Author : Ziyad Ahfi
Saya sedikit ingin berbagi rasa, berbagi asa dan berbagi sepotong kue renyah. Kue itu dibuat oleh sosok ulama yang saya kagumi. Tak pernah memandang wajahnya, namun hati selalu ingin bertemu. Ranah Minangkabau tempat kelahirannya. Masyhur pada masanya, namanya Haji Abdul Malik Karim Amrullah, atau yang kita kenal dengan nama Buya Hamka. Banyak karyanya tersebar di seantero negeri. Di toko buku yang sedikit pengunjung pun masih terpajang rapi karya-karyanya. Yang sangat terkenal dan sekaligus kontroversial adalah novel yang berjudul Tenggelamnya Kapal van der Wijk. Pecinta Zainuddin dan Hayati pasti mengetahui kisah itu dan spontan pasti langsung mengelu-iyakan Buya Hamka sebagai penulis roman yang top.

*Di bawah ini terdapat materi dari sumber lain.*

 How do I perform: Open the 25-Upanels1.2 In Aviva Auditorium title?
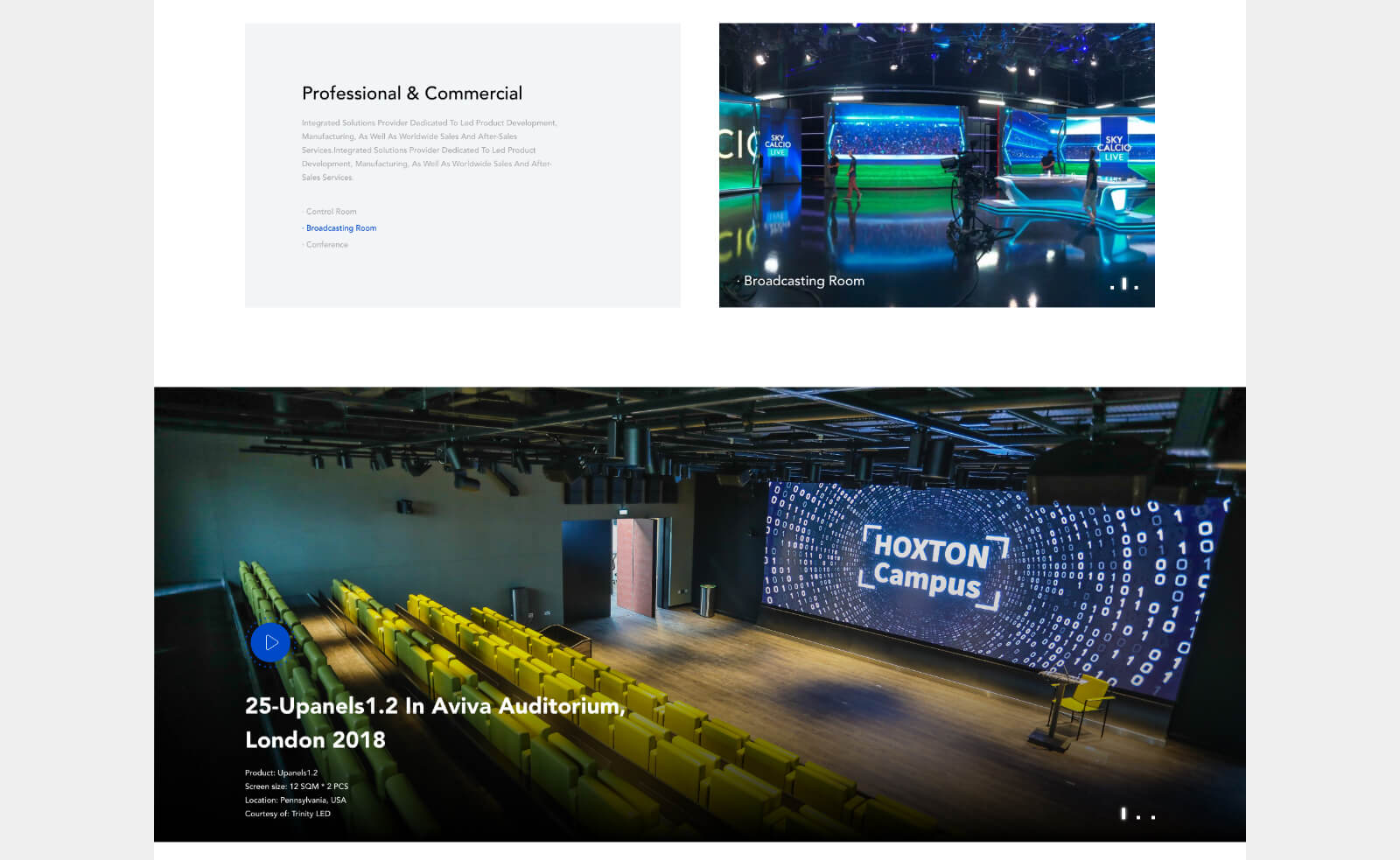pyautogui.click(x=435, y=723)
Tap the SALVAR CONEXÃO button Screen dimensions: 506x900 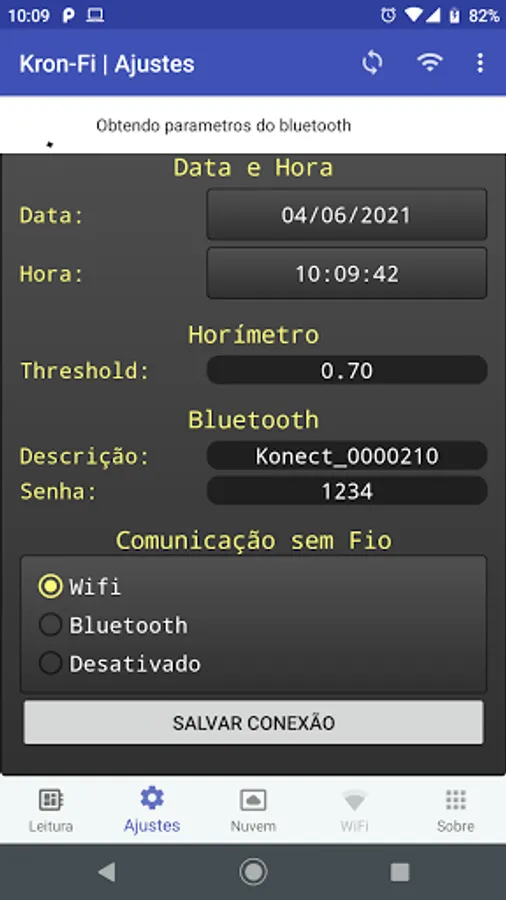(253, 723)
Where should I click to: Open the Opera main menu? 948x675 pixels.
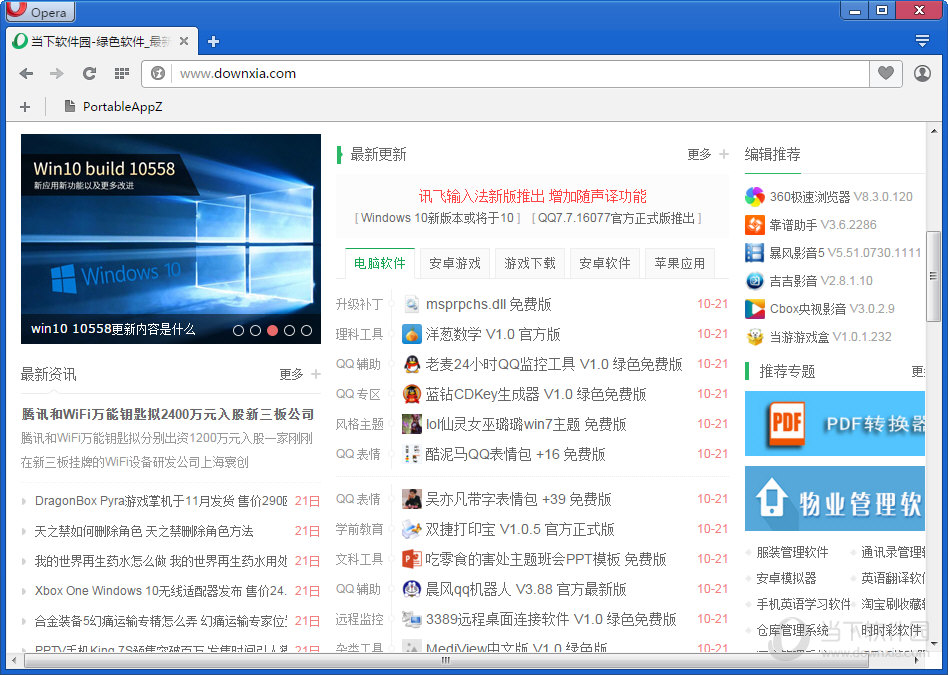pyautogui.click(x=38, y=12)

Saya tidak bercerita tentang novel itu, ketertarikan saya di salah satu karya beliau adalah buku yang berjudul Falsafah Ketuhanan. Tulisan yang tak sampai 200 halaman itu mampu merontokkan kesombongan diri, menunduk tumbangkan badan besar ke dalam sujud, menusuk relung batin yang keras, meludahi diri yang hina ini dan mencampakkan akal angkuh dengan segala ketidaksopanannya pada penciptanya sendiri.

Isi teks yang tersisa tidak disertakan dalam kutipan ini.